** Work instructions **
In the data, find the word "computer" and copy out every line that has it.

** Listed records **

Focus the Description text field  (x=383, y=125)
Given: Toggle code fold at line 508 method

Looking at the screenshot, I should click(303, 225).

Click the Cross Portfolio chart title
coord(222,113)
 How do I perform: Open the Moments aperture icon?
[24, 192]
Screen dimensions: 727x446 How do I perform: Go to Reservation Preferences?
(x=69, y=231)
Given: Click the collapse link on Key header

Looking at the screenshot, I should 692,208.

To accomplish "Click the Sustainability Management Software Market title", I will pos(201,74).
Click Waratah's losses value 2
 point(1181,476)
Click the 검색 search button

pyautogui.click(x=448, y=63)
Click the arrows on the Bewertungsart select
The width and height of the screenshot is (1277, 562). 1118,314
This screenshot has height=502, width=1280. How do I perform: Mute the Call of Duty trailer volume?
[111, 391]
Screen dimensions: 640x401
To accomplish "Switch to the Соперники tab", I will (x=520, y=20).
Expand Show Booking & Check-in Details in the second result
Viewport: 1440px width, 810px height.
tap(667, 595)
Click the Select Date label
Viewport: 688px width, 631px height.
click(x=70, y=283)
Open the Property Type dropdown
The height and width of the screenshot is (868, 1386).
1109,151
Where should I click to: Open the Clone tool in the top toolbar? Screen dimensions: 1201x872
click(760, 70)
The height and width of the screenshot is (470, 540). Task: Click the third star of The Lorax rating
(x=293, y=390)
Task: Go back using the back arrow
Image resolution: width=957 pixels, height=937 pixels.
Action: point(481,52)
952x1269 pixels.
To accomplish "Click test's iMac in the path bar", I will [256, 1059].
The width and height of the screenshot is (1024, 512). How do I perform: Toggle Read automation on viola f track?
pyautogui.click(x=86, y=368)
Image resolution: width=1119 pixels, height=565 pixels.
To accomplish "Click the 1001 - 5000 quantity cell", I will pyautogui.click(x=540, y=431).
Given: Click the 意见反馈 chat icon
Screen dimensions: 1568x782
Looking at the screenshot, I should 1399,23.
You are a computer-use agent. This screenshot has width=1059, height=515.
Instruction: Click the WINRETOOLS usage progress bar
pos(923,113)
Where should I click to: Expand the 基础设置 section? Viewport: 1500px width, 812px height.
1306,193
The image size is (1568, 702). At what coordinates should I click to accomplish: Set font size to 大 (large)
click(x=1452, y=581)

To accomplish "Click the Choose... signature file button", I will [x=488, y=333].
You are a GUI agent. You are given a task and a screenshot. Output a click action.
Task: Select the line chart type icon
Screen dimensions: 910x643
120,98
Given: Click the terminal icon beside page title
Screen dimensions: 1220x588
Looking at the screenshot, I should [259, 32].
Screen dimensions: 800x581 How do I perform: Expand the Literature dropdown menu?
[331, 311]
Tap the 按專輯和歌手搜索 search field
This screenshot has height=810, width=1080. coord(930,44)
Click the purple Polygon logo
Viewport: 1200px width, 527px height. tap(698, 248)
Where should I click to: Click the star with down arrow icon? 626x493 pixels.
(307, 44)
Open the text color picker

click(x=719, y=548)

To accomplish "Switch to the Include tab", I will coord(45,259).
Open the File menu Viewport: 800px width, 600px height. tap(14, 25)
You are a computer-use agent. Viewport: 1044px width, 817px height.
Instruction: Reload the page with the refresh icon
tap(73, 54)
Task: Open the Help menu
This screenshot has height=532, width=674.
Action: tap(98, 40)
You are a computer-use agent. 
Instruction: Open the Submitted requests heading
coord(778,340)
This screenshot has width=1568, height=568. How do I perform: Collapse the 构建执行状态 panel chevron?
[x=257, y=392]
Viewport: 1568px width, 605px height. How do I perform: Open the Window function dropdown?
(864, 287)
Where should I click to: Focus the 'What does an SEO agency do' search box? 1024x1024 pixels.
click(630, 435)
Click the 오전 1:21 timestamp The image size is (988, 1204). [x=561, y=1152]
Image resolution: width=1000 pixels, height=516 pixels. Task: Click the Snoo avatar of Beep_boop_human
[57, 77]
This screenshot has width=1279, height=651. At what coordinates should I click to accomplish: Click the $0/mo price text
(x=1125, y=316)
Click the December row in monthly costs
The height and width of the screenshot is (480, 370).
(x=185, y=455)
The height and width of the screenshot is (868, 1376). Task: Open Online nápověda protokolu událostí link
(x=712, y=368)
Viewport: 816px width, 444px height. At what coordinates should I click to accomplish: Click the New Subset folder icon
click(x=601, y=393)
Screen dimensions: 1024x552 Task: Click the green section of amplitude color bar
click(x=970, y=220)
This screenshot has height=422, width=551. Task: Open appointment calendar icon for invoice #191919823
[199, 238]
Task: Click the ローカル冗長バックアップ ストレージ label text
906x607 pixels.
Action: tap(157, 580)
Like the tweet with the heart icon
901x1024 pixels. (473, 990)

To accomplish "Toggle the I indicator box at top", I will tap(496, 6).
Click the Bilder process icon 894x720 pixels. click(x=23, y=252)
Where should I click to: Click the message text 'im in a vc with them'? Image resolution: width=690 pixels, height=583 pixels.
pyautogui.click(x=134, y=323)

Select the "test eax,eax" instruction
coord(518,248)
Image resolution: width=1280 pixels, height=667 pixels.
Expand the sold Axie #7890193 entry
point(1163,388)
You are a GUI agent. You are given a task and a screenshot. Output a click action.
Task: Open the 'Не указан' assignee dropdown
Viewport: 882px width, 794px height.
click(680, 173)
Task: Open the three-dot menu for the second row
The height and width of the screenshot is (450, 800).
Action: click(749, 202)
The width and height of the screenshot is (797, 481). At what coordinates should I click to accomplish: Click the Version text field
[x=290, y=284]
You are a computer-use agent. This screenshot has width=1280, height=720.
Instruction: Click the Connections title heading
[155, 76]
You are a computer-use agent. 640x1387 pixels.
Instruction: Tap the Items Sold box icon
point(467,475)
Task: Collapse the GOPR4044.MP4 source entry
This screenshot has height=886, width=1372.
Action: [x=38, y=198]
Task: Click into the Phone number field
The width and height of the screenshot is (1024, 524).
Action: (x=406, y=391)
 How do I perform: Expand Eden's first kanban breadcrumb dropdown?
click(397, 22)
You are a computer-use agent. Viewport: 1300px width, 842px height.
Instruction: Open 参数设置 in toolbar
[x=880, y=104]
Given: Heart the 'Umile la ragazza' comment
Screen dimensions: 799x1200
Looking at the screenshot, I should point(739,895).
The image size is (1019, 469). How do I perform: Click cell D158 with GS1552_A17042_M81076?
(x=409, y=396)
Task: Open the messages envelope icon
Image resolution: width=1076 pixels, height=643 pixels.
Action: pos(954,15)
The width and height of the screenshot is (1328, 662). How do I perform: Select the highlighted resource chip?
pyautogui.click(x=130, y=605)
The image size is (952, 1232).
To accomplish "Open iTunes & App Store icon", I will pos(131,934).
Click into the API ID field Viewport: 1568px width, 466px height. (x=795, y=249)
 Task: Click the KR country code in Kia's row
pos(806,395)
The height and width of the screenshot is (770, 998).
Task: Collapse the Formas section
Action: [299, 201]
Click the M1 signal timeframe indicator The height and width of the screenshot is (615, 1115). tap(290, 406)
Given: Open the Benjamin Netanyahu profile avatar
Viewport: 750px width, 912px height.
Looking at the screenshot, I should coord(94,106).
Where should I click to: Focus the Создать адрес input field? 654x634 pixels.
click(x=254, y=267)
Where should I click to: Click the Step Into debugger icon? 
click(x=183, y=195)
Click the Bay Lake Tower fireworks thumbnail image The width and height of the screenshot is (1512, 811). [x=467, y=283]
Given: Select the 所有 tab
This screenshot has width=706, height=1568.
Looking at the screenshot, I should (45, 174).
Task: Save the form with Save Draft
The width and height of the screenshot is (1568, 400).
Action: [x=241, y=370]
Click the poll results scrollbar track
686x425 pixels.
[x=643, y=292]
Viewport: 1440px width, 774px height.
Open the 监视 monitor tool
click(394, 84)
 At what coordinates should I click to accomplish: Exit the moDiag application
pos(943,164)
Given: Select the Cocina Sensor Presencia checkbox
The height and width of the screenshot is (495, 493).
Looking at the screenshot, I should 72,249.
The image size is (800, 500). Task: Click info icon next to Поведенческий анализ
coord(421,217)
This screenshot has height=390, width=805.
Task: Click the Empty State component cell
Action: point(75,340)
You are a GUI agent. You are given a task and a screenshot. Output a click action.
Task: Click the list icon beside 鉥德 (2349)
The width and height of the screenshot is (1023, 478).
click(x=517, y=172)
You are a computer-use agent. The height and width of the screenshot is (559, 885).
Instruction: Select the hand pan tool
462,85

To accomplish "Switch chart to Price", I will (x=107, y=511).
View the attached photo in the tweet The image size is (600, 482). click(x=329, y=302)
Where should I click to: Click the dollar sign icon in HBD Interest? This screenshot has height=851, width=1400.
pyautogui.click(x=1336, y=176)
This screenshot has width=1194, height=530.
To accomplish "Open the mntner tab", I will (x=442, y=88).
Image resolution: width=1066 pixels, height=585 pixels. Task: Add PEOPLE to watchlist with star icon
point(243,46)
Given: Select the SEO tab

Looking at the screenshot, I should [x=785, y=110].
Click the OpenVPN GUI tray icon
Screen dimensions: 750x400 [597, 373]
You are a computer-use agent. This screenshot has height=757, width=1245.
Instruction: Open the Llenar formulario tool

** Task response **
You are a computer-use agent. This screenshot has width=1059, height=515.
You are a computer-use agent. Viewport: 1044px width, 817px height.
You are a computer-use agent. 
You are a computer-use agent. This screenshot has width=1280, height=720.
You are a computer-use agent. 640x1387 pixels.
You are a computer-use agent. Viewport: 1300px width, 842px height.
You are a computer-use agent. The height and width of the screenshot is (559, 885).
You are a computer-use agent. This screenshot has height=757, width=1245.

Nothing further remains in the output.